• _Exercise details_: Your answer should be the full set of entries, given again without alteration.
Segment Start: Listed entries
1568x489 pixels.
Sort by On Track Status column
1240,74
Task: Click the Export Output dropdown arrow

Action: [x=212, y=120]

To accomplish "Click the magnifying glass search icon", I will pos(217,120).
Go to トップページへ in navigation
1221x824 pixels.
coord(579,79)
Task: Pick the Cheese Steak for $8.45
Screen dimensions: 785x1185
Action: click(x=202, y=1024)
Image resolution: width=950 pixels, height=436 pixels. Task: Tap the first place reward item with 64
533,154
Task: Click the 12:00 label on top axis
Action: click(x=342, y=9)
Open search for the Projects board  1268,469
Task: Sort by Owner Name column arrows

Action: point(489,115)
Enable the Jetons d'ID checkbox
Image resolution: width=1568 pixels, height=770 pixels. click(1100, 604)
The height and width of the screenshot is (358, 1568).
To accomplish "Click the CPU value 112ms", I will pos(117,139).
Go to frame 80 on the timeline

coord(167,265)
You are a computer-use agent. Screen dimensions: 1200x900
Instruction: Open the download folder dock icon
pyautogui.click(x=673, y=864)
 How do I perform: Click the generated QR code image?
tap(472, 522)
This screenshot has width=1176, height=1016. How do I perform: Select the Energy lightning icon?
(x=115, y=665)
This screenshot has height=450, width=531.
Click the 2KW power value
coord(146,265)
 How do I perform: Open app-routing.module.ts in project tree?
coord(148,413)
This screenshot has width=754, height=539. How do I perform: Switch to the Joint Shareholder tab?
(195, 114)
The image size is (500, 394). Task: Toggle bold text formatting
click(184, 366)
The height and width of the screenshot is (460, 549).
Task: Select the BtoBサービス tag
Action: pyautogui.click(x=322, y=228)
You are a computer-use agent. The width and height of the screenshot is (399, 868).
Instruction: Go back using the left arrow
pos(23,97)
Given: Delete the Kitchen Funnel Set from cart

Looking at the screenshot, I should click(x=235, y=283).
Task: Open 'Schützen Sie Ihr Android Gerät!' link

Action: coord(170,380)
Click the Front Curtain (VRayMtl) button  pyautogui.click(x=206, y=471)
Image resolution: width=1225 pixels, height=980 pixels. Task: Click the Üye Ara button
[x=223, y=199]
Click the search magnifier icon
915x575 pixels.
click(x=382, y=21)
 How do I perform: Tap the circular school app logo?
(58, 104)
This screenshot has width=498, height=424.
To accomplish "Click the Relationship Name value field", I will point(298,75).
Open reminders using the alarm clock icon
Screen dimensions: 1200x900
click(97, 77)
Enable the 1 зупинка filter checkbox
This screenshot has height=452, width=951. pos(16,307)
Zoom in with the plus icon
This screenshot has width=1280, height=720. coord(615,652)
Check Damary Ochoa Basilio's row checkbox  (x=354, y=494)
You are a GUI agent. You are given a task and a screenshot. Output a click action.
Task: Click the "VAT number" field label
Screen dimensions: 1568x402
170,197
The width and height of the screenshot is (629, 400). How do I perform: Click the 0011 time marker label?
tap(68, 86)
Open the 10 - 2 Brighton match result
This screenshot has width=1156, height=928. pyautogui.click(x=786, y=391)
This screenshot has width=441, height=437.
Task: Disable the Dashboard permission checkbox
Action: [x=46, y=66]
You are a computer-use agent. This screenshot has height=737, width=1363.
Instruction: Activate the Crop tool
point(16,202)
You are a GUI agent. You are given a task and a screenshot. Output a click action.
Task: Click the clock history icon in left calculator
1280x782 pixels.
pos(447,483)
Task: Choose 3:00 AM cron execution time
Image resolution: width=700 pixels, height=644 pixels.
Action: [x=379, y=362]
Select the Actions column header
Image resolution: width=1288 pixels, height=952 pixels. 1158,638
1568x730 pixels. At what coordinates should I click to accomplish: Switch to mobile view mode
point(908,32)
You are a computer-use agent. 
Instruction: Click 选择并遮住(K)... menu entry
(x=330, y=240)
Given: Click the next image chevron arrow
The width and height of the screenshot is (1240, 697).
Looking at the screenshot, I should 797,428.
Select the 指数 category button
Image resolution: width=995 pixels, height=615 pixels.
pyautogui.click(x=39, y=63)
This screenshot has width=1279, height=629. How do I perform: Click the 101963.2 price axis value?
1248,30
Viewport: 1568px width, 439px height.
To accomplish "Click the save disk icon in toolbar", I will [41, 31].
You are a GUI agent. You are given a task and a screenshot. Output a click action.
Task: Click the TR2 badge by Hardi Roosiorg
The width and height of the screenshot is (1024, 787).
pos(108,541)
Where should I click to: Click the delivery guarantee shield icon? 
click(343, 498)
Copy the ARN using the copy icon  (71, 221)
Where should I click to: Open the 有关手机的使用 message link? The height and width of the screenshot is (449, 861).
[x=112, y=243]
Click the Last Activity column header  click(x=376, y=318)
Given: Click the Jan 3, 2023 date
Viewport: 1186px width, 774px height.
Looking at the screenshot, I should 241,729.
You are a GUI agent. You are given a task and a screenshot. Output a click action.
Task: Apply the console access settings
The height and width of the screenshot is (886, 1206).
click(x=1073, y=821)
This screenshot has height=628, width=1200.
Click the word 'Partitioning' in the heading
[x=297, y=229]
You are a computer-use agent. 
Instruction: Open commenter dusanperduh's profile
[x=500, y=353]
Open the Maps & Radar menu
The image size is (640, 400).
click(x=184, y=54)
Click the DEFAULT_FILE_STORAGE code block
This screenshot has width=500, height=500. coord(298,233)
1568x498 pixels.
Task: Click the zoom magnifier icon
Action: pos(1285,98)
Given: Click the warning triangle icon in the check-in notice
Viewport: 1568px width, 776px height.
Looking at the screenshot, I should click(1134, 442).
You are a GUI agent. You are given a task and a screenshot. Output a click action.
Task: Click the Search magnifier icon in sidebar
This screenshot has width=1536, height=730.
Segment End: Listed entries
• _Response area_:
1568x489 pixels.
Sort by On Track Status column
1240,74
Task: Click the Export Output dropdown arrow

Action: [x=212, y=120]

To accomplish "Click the magnifying glass search icon", I will pos(217,120).
Go to トップページへ in navigation
1221x824 pixels.
coord(579,79)
Task: Pick the Cheese Steak for $8.45
Screen dimensions: 785x1185
Action: click(x=202, y=1024)
Image resolution: width=950 pixels, height=436 pixels. Task: Tap the first place reward item with 64
533,154
Task: Click the 12:00 label on top axis
Action: click(x=342, y=9)
Open search for the Projects board  1268,469
Task: Sort by Owner Name column arrows

Action: point(489,115)
Enable the Jetons d'ID checkbox
Image resolution: width=1568 pixels, height=770 pixels. click(1100, 604)
The height and width of the screenshot is (358, 1568).
To accomplish "Click the CPU value 112ms", I will pos(117,139).
Go to frame 80 on the timeline

coord(167,265)
You are a computer-use agent. Screen dimensions: 1200x900
Instruction: Open the download folder dock icon
pyautogui.click(x=673, y=864)
 How do I perform: Click the generated QR code image?
tap(472, 522)
This screenshot has width=1176, height=1016. How do I perform: Select the Energy lightning icon?
(x=115, y=665)
This screenshot has height=450, width=531.
Click the 2KW power value
coord(146,265)
 How do I perform: Open app-routing.module.ts in project tree?
coord(148,413)
This screenshot has width=754, height=539. How do I perform: Switch to the Joint Shareholder tab?
(195, 114)
The image size is (500, 394). Task: Toggle bold text formatting
click(184, 366)
The height and width of the screenshot is (460, 549).
Task: Select the BtoBサービス tag
Action: pyautogui.click(x=322, y=228)
You are a computer-use agent. The width and height of the screenshot is (399, 868).
Instruction: Go back using the left arrow
pos(23,97)
Given: Delete the Kitchen Funnel Set from cart

Looking at the screenshot, I should click(x=235, y=283).
Task: Open 'Schützen Sie Ihr Android Gerät!' link

Action: coord(170,380)
Click the Front Curtain (VRayMtl) button  pyautogui.click(x=206, y=471)
Image resolution: width=1225 pixels, height=980 pixels. Task: Click the Üye Ara button
[x=223, y=199]
Click the search magnifier icon
915x575 pixels.
click(x=382, y=21)
 How do I perform: Tap the circular school app logo?
(58, 104)
This screenshot has width=498, height=424.
To accomplish "Click the Relationship Name value field", I will point(298,75).
Open reminders using the alarm clock icon
Screen dimensions: 1200x900
click(97, 77)
Enable the 1 зупинка filter checkbox
This screenshot has height=452, width=951. pos(16,307)
Zoom in with the plus icon
This screenshot has width=1280, height=720. coord(615,652)
Check Damary Ochoa Basilio's row checkbox  (x=354, y=494)
You are a GUI agent. You are given a task and a screenshot. Output a click action.
Task: Click the "VAT number" field label
Screen dimensions: 1568x402
170,197
The width and height of the screenshot is (629, 400). How do I perform: Click the 0011 time marker label?
tap(68, 86)
Open the 10 - 2 Brighton match result
This screenshot has width=1156, height=928. pyautogui.click(x=786, y=391)
This screenshot has width=441, height=437.
Task: Disable the Dashboard permission checkbox
Action: [x=46, y=66]
You are a computer-use agent. This screenshot has height=737, width=1363.
Instruction: Activate the Crop tool
point(16,202)
You are a GUI agent. You are given a task and a screenshot. Output a click action.
Task: Click the clock history icon in left calculator
1280x782 pixels.
pos(447,483)
Task: Choose 3:00 AM cron execution time
Image resolution: width=700 pixels, height=644 pixels.
Action: [x=379, y=362]
Select the Actions column header
Image resolution: width=1288 pixels, height=952 pixels. 1158,638
1568x730 pixels. At what coordinates should I click to accomplish: Switch to mobile view mode
point(908,32)
You are a computer-use agent. 
Instruction: Click 选择并遮住(K)... menu entry
(x=330, y=240)
Given: Click the next image chevron arrow
The width and height of the screenshot is (1240, 697).
Looking at the screenshot, I should 797,428.
Select the 指数 category button
Image resolution: width=995 pixels, height=615 pixels.
pyautogui.click(x=39, y=63)
This screenshot has width=1279, height=629. How do I perform: Click the 101963.2 price axis value?
1248,30
Viewport: 1568px width, 439px height.
To accomplish "Click the save disk icon in toolbar", I will [41, 31].
You are a GUI agent. You are given a task and a screenshot. Output a click action.
Task: Click the TR2 badge by Hardi Roosiorg
The width and height of the screenshot is (1024, 787).
pos(108,541)
Where should I click to: Click the delivery guarantee shield icon? 
click(343, 498)
Copy the ARN using the copy icon  (71, 221)
Where should I click to: Open the 有关手机的使用 message link? The height and width of the screenshot is (449, 861).
[x=112, y=243]
Click the Last Activity column header  click(x=376, y=318)
Given: Click the Jan 3, 2023 date
Viewport: 1186px width, 774px height.
Looking at the screenshot, I should 241,729.
You are a GUI agent. You are given a task and a screenshot. Output a click action.
Task: Apply the console access settings
The height and width of the screenshot is (886, 1206).
click(x=1073, y=821)
This screenshot has height=628, width=1200.
Click the word 'Partitioning' in the heading
[x=297, y=229]
You are a computer-use agent. 
Instruction: Open commenter dusanperduh's profile
[x=500, y=353]
Open the Maps & Radar menu
The image size is (640, 400).
click(x=184, y=54)
Click the DEFAULT_FILE_STORAGE code block
This screenshot has width=500, height=500. coord(298,233)
1568x498 pixels.
Task: Click the zoom magnifier icon
Action: pos(1285,98)
Given: Click the warning triangle icon in the check-in notice
Viewport: 1568px width, 776px height.
Looking at the screenshot, I should click(1134, 442).
You are a GUI agent. You are given a task and a screenshot. Output a click action.
Task: Click the Search magnifier icon in sidebar
This screenshot has width=1536, height=730.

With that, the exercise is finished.